Sen. Frank Drilon, committee chairman, cited the Real Estate Investment Trust (Reit) Law embodied in Republic Act 9856, which the Department of Finance (DOF) claimed to have cost government P2.7 billion in foregone revenues, and Republic Act 10083 creating a Special Economic and Freeport Zone in Aurora that was said to have resulted in lost revenue estimated at P3 billion.
“I suppose the secretary of Finance would want to make a correction,” Drilon said as he noted that the Reit is yet to be implemented since it took effect last year, while the Aurora Pacific Economic Zone and Freeport Authority (Apeco) do not have locators on-site yet.
Purisima, quickly acknowledging the error, admitted: “We stand corrected because that should not be in that list.”
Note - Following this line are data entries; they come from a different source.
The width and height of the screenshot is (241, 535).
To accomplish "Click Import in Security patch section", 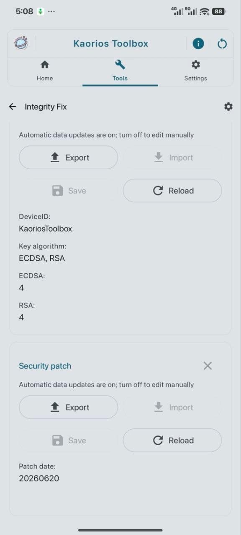I will pyautogui.click(x=172, y=407).
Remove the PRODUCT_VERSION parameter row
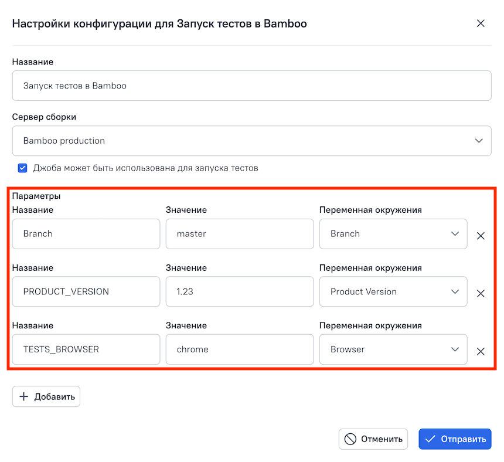This screenshot has height=462, width=504. pos(481,294)
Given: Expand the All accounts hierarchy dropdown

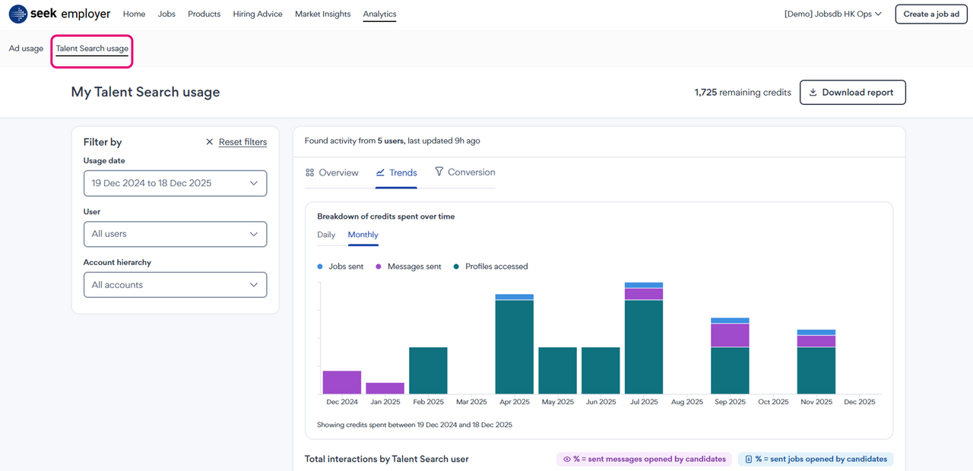Looking at the screenshot, I should click(x=175, y=285).
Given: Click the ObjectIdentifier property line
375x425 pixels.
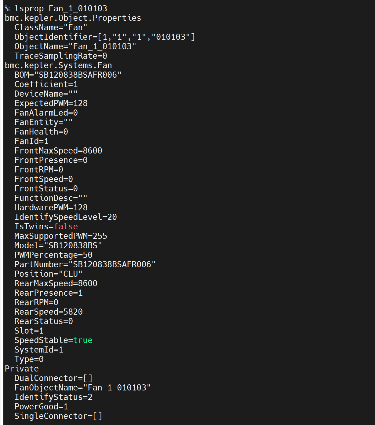Looking at the screenshot, I should tap(104, 37).
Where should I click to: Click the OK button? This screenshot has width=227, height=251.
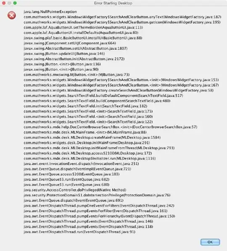(210, 242)
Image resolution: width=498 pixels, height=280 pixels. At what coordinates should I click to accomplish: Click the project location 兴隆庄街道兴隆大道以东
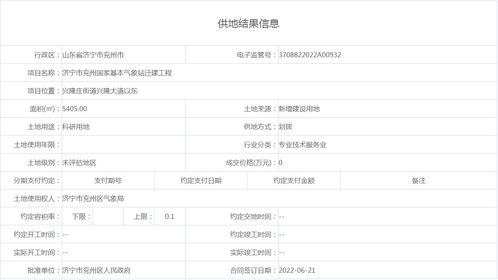coord(100,91)
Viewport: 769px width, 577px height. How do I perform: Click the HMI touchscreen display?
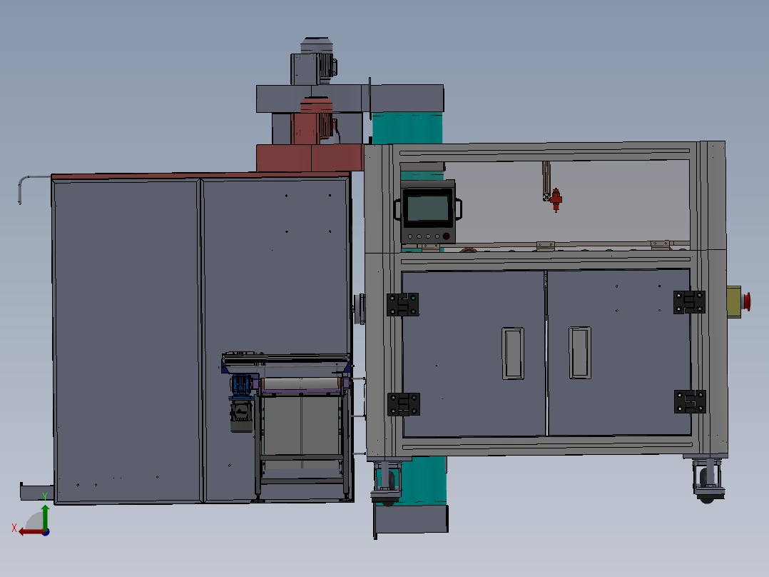[427, 209]
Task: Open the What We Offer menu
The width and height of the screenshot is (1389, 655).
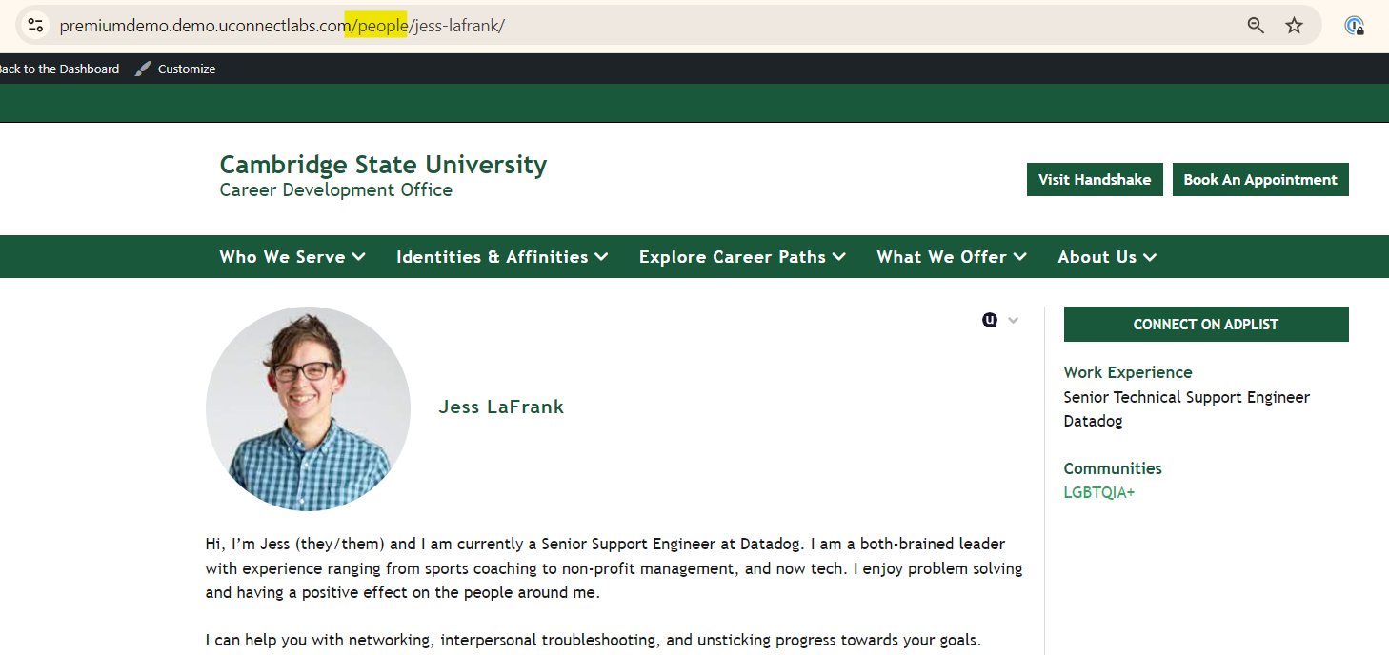Action: pyautogui.click(x=951, y=257)
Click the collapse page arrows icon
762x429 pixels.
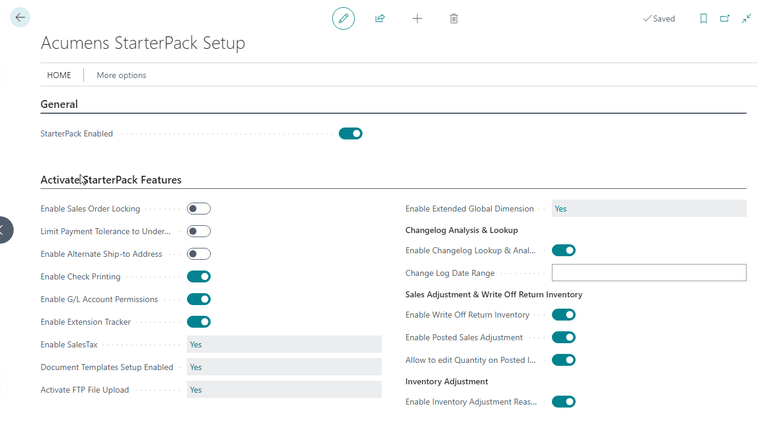747,18
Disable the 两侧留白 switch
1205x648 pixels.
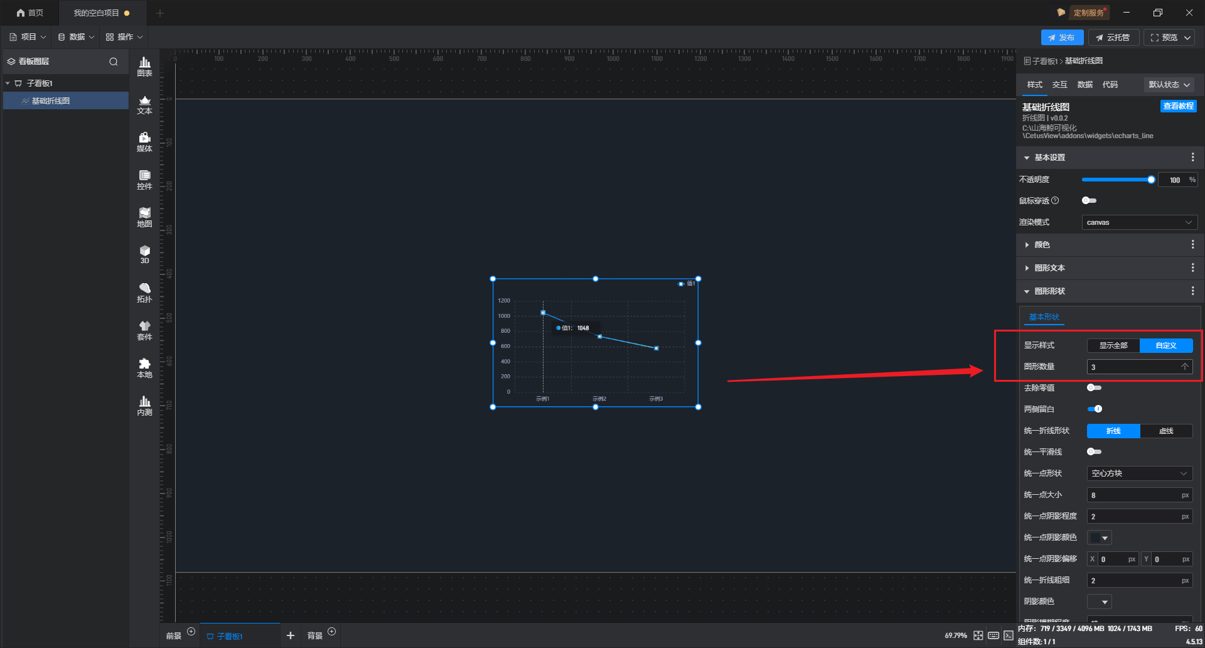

Sen. Edgardo Angara, principal author of the Reit Law, as well as the law creating Apeco, backed suggestions by his fellow senators for the DOF to instead focus on plugging recurring leaks in revenue collection, such as smuggling, in order to improve the country’s fiscal position.
“These [Reit and Apeco] laws should not be seen as eroding the tax base. We, in Congress, studied and debated these at length before we passed them. These laws will yield enormous long-term benefits that will far outweigh the short-term loss in government revenue,” Angara, who sits as vice chairman of the Finance Committee, said.
At the same time, Sen. Loren Legarda asked the DOF chief to put the so-called negative revenue measures in proper context.
“Instead of saying that certain laws passed by Congress eroded government revenue, the DOF should also assess and quantify the benefits they generate in terms of new jobs, income and investment,” Legarda said.
The senator, in turn, asked the DOF to provide “a more multidimensional assessment of the laws we have created because to be told that what we’ve worked on for the past three years created negative revenues is not helpful not all.”
“I understand that what the DOF did is simply focus on the numbers but as we all know, life is not all about numbers and revenue losses,” she added.
At the same time, Angara warned the government against “sacrificing long-term investments to provide short-term relief.”
Angara also cautioned the Department of Budget and Management under Secretary Florencio Abad to avoid making the mistake committed by the United States government that ultimately led to the American debt crisis.
“The country should be cautious about allocating too much of its resources to welfare and too little to innovation and productivity,” Angara advised senior executive officials at the Development Budget Coordination Committee hearing the other day.
He noted that “this imbalance in spending contributed greatly to the economic problems faced by the United States today.”